According to test results, practical resonant frequencies and frequency splits of the (100) and (111) VRGs are close to the simulation results. Existing differences between the test data and simulation results are mainly caused by over-etching in the fabrication. Over-etching usually reduces the widths of support beams and the circular ring, which leads to a decline in the resonant frequencies. Besides, fabricated (100) VRGs generally have very large frequency splits, and the average value is 419.6 Hz while frequency splits of fabricated (111) VRGs are around 5.9 Hz. It indicates that the frequency splits of the (100) VRGs are strongly affected by the anisotropy of the (100) wafer while the small frequency splits of the (111) VRGs benefit from the in-plane isotropy; only from this point of view, is the (111) silicon wafer the preferred material for the VRG.

5. Conclusions

In the field of MEMS, SCS is widely used to fabricate high respect ratio VRGs along with being used in bulk silicon micromachining techniques; this is because of its outstanding mechanical and electrical properties. However, the anisotropy of SCS causes the elastic properties of the resonator to vary depending on the crystal directions, which influences the frequency characteristic of the SCS VRG. This paper presents how the anisotropy of SCS affects the frequency splits of VRGs, which can provide a method to calculate the elastic properties of various SCS wafers. Furthermore, this paper offers a basis with which to choose a suitable material to achieve VRGs of which the drive and sense modes are well matched.

In this paper, the coordinate systems of (100) and (111) SCS wafers are obtained by rotating the default coordinate system. Then, the elastic matrices and orthotropic elasticity values of these wafers are calculated using the direction cosines of transformed coordinate systems. It is found that Young’s modulus, Poisson ratio, and the shear modulus of the (111) wafer are irrelevant to the crystal directions, so the frequency split of the (111) VRG should, in theory, be near zero. Next, resonant frequencies of the $n=2$ mode of (100) and (111) circular rings with different sizes are simulated, and the simulation results show that the frequency split of $n=2$ mode of the (100) ring is significantly influenced by the geometry, while the frequency split of the (111) ring is always very tiny as a result of the in-plane isotropy.

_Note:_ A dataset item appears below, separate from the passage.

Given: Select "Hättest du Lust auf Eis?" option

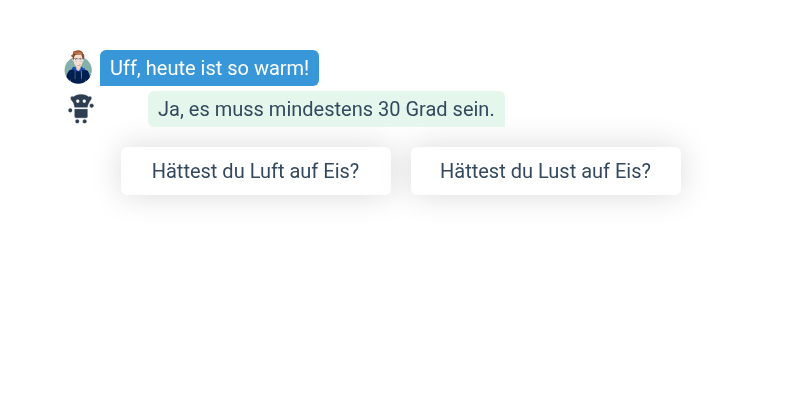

After that, modal simulations of (100) and (111) VRGs are carried out, and frequency tests of fabricated VRGs are performed to detect the resonant frequencies on the probe station. The test results match the simulation results of the VRGs well to prove that (100) VRGs have much larger frequency splits than (111) VRGs, so the resonant frequencies of the $n=2$ mode of (100) VRGs are more sensitive to the crystal direction, and (111) wafer is a suitable choice for the fabrication of VRGs with restrained frequency splits.

This paper analyzes the effect of the anisotropy of SCS on the frequency splits of VRGs, which can offer a reference for analyzing the elastic properties of VRGs fabricated using various SCS wafers. Future work will include the analysis of how the anisotropy of SCS influences other characteristics of the VRG, such as the quality factor.